- What is being asked:
Print the records below unchanged, from the line with "The image size is (552, 311)." through the line with "tap(228, 179)", both included. Leave the pictures out of your answer.

## begin The records

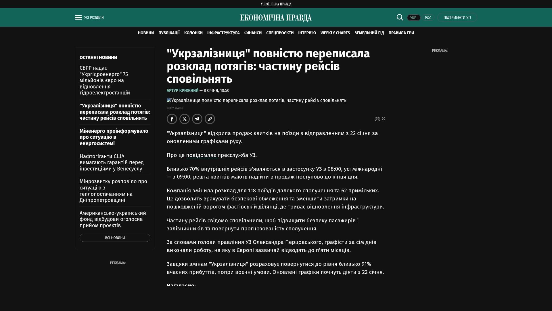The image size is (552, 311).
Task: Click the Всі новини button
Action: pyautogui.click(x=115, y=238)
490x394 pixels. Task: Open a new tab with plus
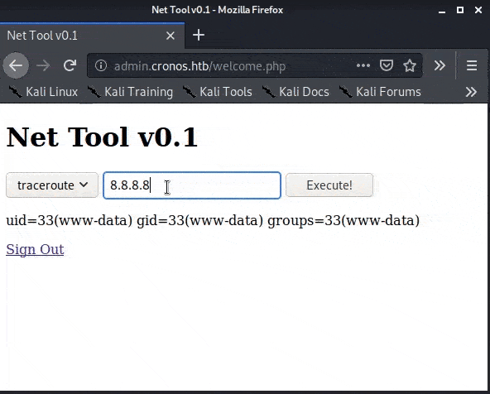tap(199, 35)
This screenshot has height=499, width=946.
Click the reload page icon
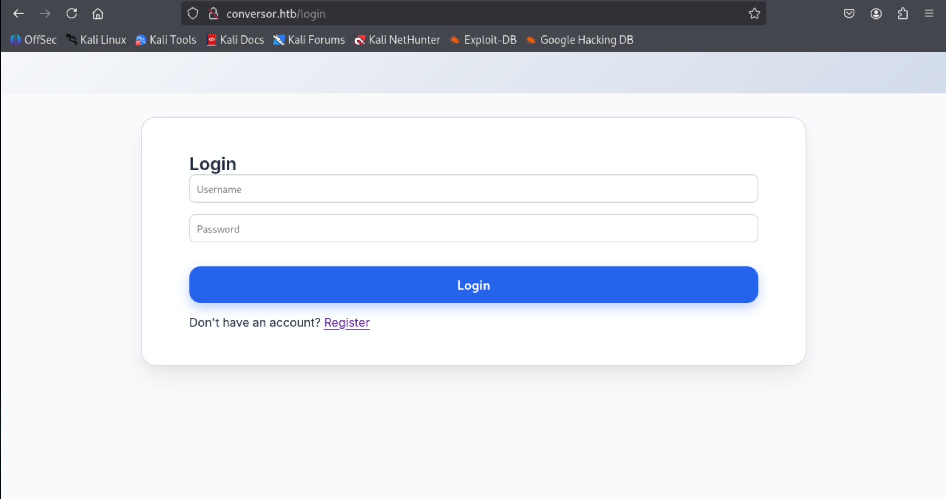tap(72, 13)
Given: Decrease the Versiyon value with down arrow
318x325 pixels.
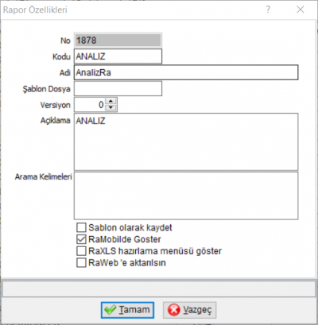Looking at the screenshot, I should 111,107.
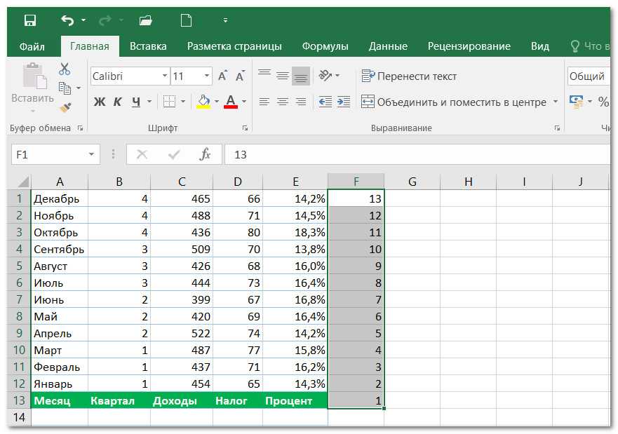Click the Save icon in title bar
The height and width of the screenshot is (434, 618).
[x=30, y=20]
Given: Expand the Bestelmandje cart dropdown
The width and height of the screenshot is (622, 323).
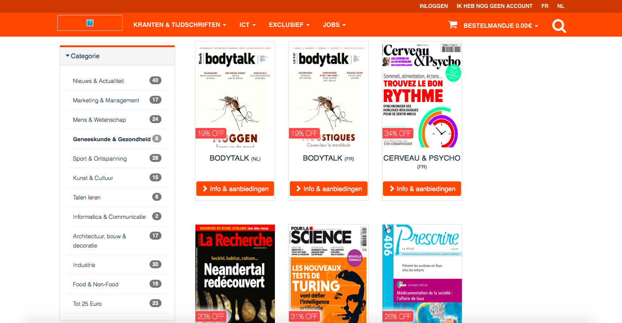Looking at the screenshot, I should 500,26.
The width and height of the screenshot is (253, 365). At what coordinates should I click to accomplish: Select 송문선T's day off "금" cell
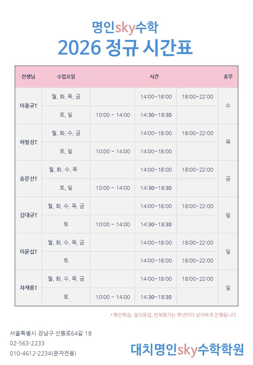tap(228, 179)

## end The records
## begin The records

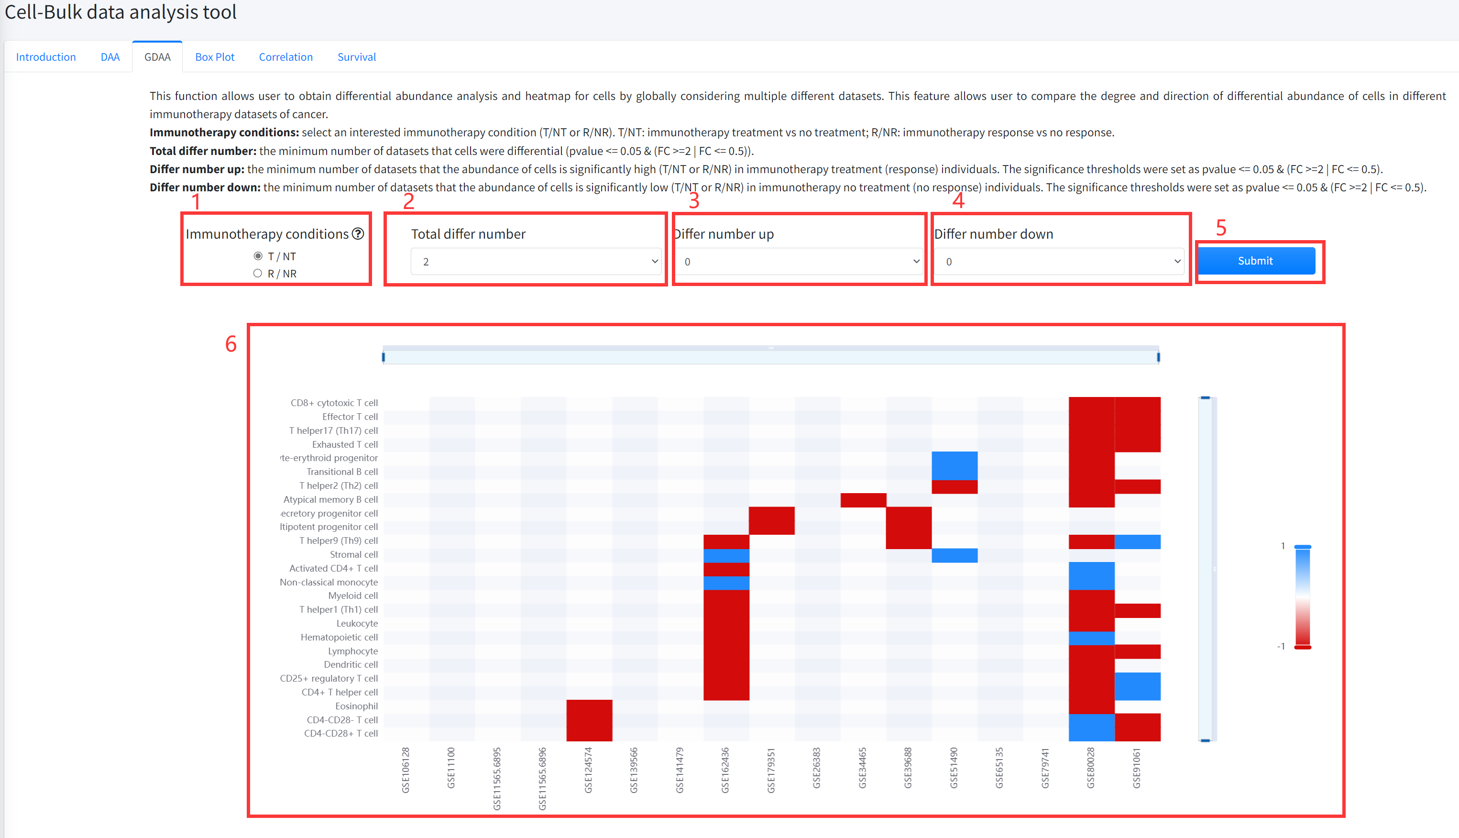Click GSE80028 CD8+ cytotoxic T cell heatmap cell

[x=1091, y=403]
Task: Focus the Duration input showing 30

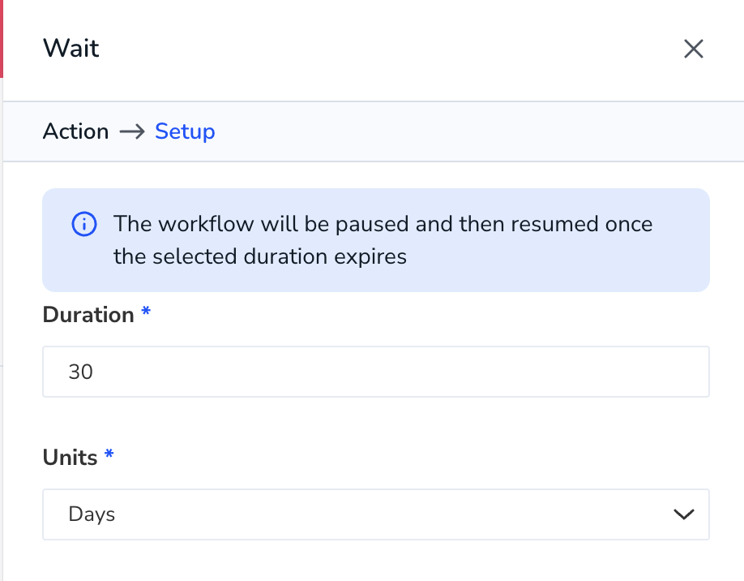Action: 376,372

## end The records

- Answer for this exercise:
The image size is (552, 311).
Task: Click the Всі новини button
Action: pyautogui.click(x=115, y=238)
490x394 pixels. Task: Open a new tab with plus
tap(199, 35)
This screenshot has height=499, width=946.
Click the reload page icon
tap(72, 13)
Given: Decrease the Versiyon value with down arrow
318x325 pixels.
Looking at the screenshot, I should 111,107.
Click the Save icon in title bar
The height and width of the screenshot is (434, 618).
[x=30, y=20]
Given: Expand the Bestelmandje cart dropdown
The width and height of the screenshot is (622, 323).
Looking at the screenshot, I should 500,26.
The width and height of the screenshot is (253, 365). At what coordinates should I click to accomplish: Select 송문선T's day off "금" cell
tap(228, 179)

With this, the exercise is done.